[Collected data]
⁂
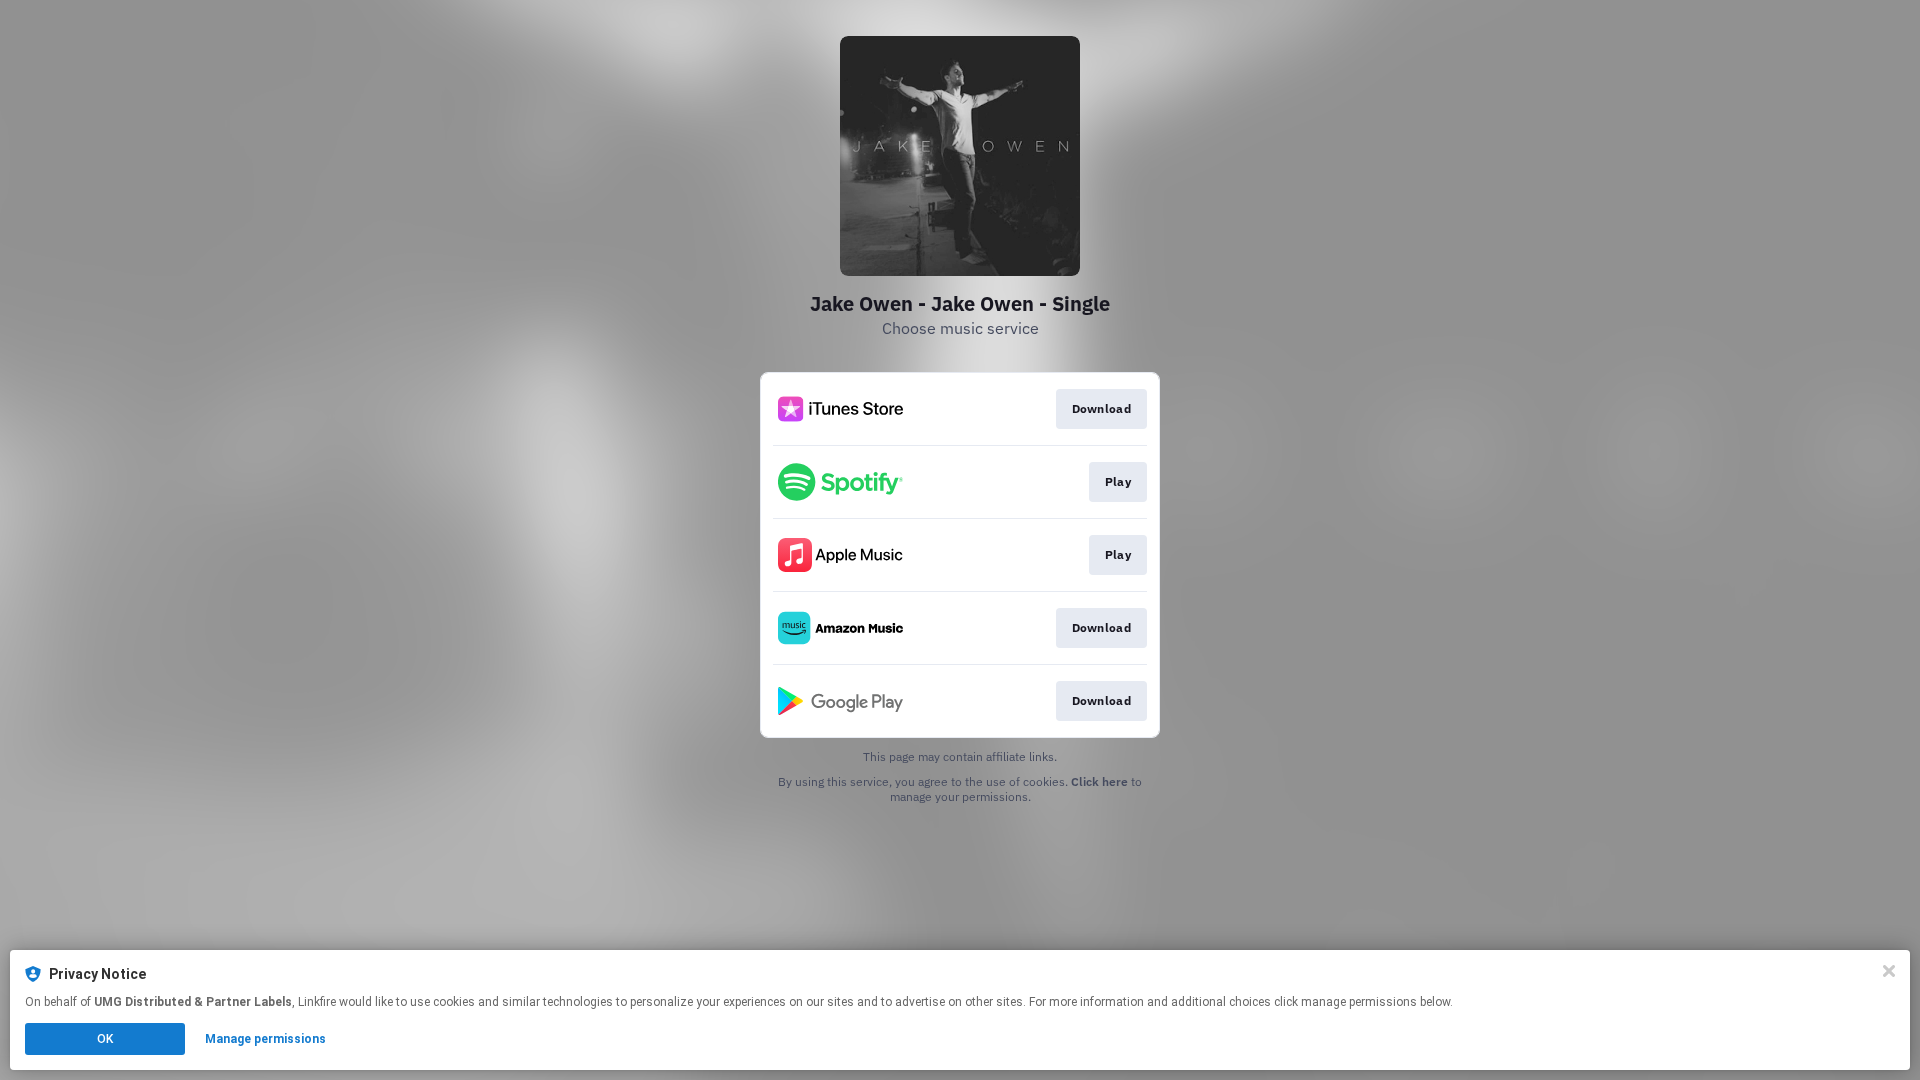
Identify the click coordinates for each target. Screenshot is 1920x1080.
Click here (1099, 781)
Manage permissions (265, 1039)
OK (105, 1039)
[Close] (1889, 971)
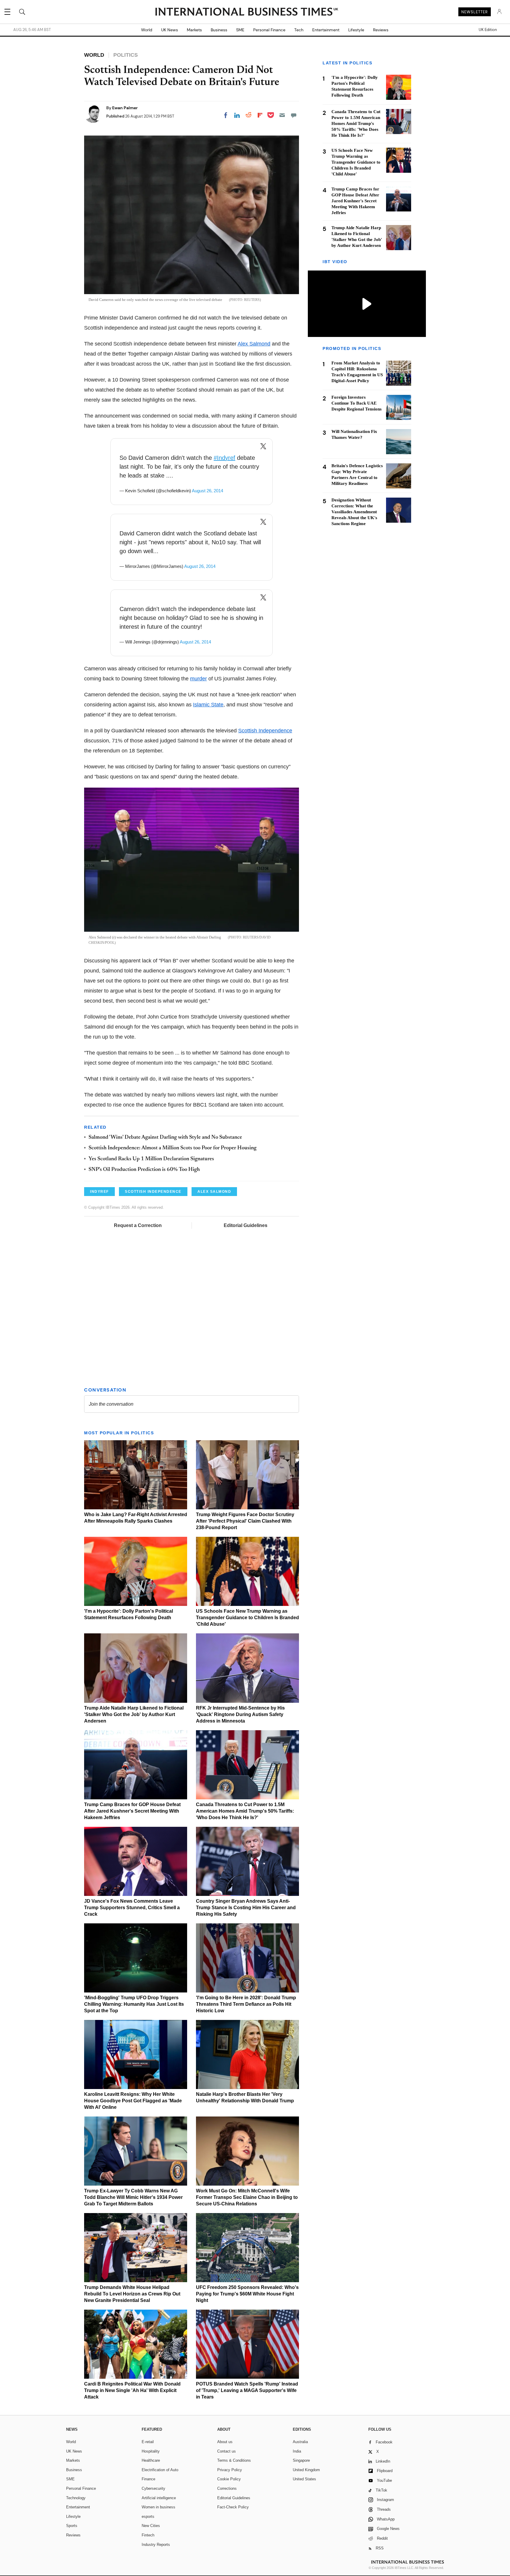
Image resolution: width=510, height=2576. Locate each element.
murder (198, 679)
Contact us (226, 2451)
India (297, 2451)
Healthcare (151, 2460)
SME (240, 29)
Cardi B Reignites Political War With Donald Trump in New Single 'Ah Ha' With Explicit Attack (132, 2390)
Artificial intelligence (159, 2498)
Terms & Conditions (234, 2460)
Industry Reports (156, 2544)
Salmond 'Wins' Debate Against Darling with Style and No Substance (165, 1137)
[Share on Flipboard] (260, 115)
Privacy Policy (229, 2470)
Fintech (148, 2535)
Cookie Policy (229, 2479)
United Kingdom (306, 2470)
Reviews (380, 29)
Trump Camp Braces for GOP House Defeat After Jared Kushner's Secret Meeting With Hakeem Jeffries (132, 1811)
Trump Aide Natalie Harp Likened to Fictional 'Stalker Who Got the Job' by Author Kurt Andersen (134, 1714)
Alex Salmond (254, 344)
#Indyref (224, 457)
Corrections (227, 2488)
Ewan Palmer (125, 107)
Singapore (301, 2460)
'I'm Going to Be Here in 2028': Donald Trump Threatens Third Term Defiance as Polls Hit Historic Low (246, 2004)
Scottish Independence (265, 731)
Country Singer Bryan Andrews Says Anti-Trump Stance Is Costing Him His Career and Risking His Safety (246, 1908)
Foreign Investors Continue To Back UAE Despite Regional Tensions (356, 403)
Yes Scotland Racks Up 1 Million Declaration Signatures (151, 1159)
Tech (298, 29)
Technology (76, 2498)
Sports (71, 2525)
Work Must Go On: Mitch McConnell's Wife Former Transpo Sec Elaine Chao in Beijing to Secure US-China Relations (247, 2197)
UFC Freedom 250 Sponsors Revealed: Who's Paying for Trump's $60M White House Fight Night (247, 2294)
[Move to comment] (293, 115)
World (146, 29)
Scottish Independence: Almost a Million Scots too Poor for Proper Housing (172, 1148)
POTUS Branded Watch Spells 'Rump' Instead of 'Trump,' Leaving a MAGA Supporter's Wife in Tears (247, 2390)
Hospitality (151, 2451)
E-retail (148, 2442)
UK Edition (488, 29)
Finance (148, 2479)
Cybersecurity (153, 2488)
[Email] (282, 115)
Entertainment (325, 29)
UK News (169, 29)
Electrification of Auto (160, 2470)
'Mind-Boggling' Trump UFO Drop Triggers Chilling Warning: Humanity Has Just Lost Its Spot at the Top (134, 2004)
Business (219, 29)
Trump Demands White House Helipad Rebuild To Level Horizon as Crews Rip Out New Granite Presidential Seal (132, 2294)
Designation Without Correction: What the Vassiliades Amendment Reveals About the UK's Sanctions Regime (354, 512)
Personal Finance (269, 29)
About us (225, 2442)
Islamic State (208, 705)
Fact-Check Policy (233, 2507)
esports (148, 2516)
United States (304, 2479)
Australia (300, 2442)
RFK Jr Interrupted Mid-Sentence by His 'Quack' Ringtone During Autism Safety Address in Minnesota (240, 1714)
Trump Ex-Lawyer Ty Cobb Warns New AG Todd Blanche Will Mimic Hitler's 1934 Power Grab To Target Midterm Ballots (133, 2197)
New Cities (151, 2525)
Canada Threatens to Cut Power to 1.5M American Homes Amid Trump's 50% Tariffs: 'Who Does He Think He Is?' (245, 1811)
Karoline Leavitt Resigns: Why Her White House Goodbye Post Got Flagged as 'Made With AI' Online (133, 2101)
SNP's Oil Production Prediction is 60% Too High (144, 1169)
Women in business (158, 2507)
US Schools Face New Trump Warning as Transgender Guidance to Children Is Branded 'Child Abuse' (247, 1618)
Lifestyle (356, 29)
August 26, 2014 (207, 490)
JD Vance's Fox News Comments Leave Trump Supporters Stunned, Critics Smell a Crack (132, 1908)
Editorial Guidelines (245, 1225)
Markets (194, 29)
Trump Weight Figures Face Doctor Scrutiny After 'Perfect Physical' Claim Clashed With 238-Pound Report (245, 1521)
⁂
◆ INSTRUCTIONS TO FOLLOW ◆
A faithful reproduction of every entry, with no pictures, is the expected answer.

◆ SOLUTION ◆
Identify the click coordinates for each target. Screenshot is 1920x1080.
Click here (1099, 781)
Manage permissions (265, 1039)
OK (105, 1039)
[Close] (1889, 971)
Image resolution: width=510, height=2576. Locate each element.
murder (198, 679)
Contact us (226, 2451)
India (297, 2451)
Healthcare (151, 2460)
SME (240, 29)
Cardi B Reignites Political War With Donald Trump in New Single 'Ah Ha' With Explicit Attack (132, 2390)
Artificial intelligence (159, 2498)
Terms & Conditions (234, 2460)
Industry Reports (156, 2544)
Salmond 'Wins' Debate Against Darling with Style and No Substance (165, 1137)
[Share on Flipboard] (260, 115)
Privacy Policy (229, 2470)
Fintech (148, 2535)
Cookie Policy (229, 2479)
United Kingdom (306, 2470)
Reviews (380, 29)
Trump Camp Braces for GOP House Defeat After Jared Kushner's Secret Meeting With Hakeem Jeffries (132, 1811)
Trump Aide Natalie Harp Likened to Fictional 'Stalker Who Got the Job' by Author Kurt Andersen (134, 1714)
Alex Salmond (254, 344)
#Indyref (224, 457)
Corrections (227, 2488)
Ewan Palmer (125, 107)
Singapore (301, 2460)
'I'm Going to Be Here in 2028': Donald Trump Threatens Third Term Defiance as Polls Hit Historic Low (246, 2004)
Scottish Independence (265, 731)
Country Singer Bryan Andrews Says Anti-Trump Stance Is Costing Him His Career and Risking His Safety (246, 1908)
Foreign Investors Continue To Back UAE Despite Regional Tensions (356, 403)
Yes Scotland Racks Up 1 Million Declaration Signatures (151, 1159)
Tech (298, 29)
Technology (76, 2498)
Sports (71, 2525)
Work Must Go On: Mitch McConnell's Wife Former Transpo Sec Elaine Chao in Beijing to Secure US-China Relations (247, 2197)
UFC Freedom 250 Sponsors Revealed: Who's Paying for Trump's $60M White House Fight Night (247, 2294)
[Move to comment] (293, 115)
World (146, 29)
Scottish Independence: Almost a Million Scots too Poor for Proper Housing (172, 1148)
POTUS Branded Watch Spells 'Rump' Instead of 'Trump,' Leaving a MAGA Supporter's Wife in Tears (247, 2390)
Hospitality (151, 2451)
E-retail (148, 2442)
UK Edition (488, 29)
Finance (148, 2479)
Cybersecurity (153, 2488)
[Email] (282, 115)
Entertainment (325, 29)
UK News (169, 29)
Electrification of Auto (160, 2470)
'Mind-Boggling' Trump UFO Drop Triggers Chilling Warning: Humanity Has Just Lost Its Spot at the Top (134, 2004)
Business (219, 29)
Trump Demands White House Helipad Rebuild To Level Horizon as Crews Rip Out New Granite Presidential Seal (132, 2294)
Designation Without Correction: What the Vassiliades Amendment Reveals About the UK's Sanctions Regime (354, 512)
Personal Finance (269, 29)
About us (225, 2442)
Islamic State (208, 705)
Fact-Check Policy (233, 2507)
esports (148, 2516)
United States (304, 2479)
Australia (300, 2442)
RFK Jr Interrupted Mid-Sentence by His 'Quack' Ringtone During Autism Safety Address in Minnesota (240, 1714)
Trump Ex-Lawyer Ty Cobb Warns New AG Todd Blanche Will Mimic Hitler's 1934 Power Grab To Target Midterm Ballots (133, 2197)
New Cities (151, 2525)
Canada Threatens to Cut Power to 1.5M American Homes Amid Trump's 50% Tariffs: 'Who Does He Think He Is?' (245, 1811)
Karoline Leavitt Resigns: Why Her White House Goodbye Post Got Flagged as 'Made With AI' Online (133, 2101)
SNP's Oil Production Prediction is 60% Too High (144, 1169)
Women in business (158, 2507)
US Schools Face New Trump Warning as Transgender Guidance to Children Is Branded 'Child Abuse' (247, 1618)
Lifestyle (356, 29)
August 26, 2014 (207, 490)
JD Vance's Fox News Comments Leave Trump Supporters Stunned, Critics Smell a Crack (132, 1908)
Editorial Guidelines (245, 1225)
Markets (194, 29)
Trump Weight Figures Face Doctor Scrutiny After 'Perfect Physical' Claim Clashed With 238-Pound Report (245, 1521)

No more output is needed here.